M. Rattazzi avait refusé d’exécuter la convention de septembre et le général Menabrea la violait ouvertement, sous le prétexte de céder aux exigences de sa politique intérieure. C’était un acte d’audace. La mission du général de La Marmora prouvait qu’on en comprenait la portée. Le cabinet de Florence adressait en même temps une circulaire à ses agens pour justifier sa détermination. Il ne pouvait se faire d’illusion sur l’accueil que ses explications trouveraient à Paris. Jamais la France n’avait entendu partager avec l’Italie le droit de protéger le saint-siège.

Après le divorce éclatant du nouveau ministère avec le parti d’action, la cour des Tuileries ne devait pas s’attendre à une démonstration qui pouvait à la rigueur être interprétée comme un défi[2]. L’irritation ne fit qu’augmenter lorsqu’on apprit que les autorités militaires italiennes provoquaient dans les provinces romaines des plébiscites d’annexion[3].

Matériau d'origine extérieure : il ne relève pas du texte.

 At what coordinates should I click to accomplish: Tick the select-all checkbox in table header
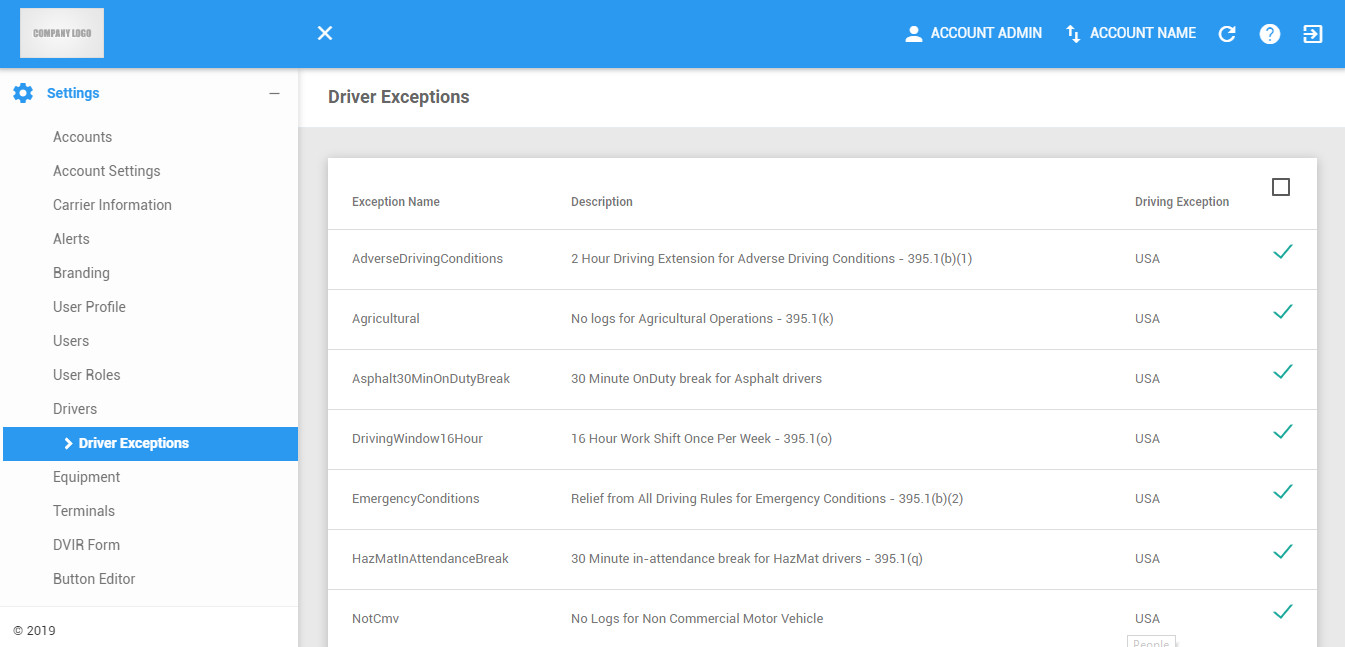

Les protestations du gouvernement impérial ne se firent pas attendre. M. de Moustier repoussait l’occupation mixte des états de l’église ; il mettait le gouvernement italien en demeure de retirer ses troupes. Si le saint-siège avait voulu se prêter à une intervention italienne, la France aurait en mauvaise grâce

  1. Le général de La Marmora était nommé commandant des troupes italiennes. M. de La Marmora aimait la France, nous étions certains qu’il entretiendrait avec nos généraux les rapports les plus courtois. Aussitôt entré sur le territoire romain, il envoyait en grande hâte un de ses officiers à notre général en chef pour lui faire savoir qu’il désirait éviter tout conflit non-seulement avec l’armée française, mais aussi avec celle du saint-siège, et qu’il se tiendrait strictement sur la défensive.
  2. Dépêche du marquis de Moustier au baron de La Villestreux (1er novembre 1867). — « Ce n’est pas sans une pénible surprise que j’apprends la résolution du ministère italien d’occuper certains points du territoire pontifical. Si restreinte que puisse être l’intervention italienne dans les étala du saint-siège, quelle que soit la promptitude avec laquelle elle cessera et les ménagemens dont on essaiera de l’entourer, le gouvernement français ne saurait, à aucun degré, la couvrir de son assentiment. Si le gouvernement du roi croit devoir attendre de nous une adhésion facile, c’est là une illusion que nous ne devons pas hésiter à dissiper. »
  3. La Gazette officielle protestait contre cette allégation : elle disait que le gouvernement non-seulement n’avait provoqué les plébiscites, mais qu’il les avait désavoués.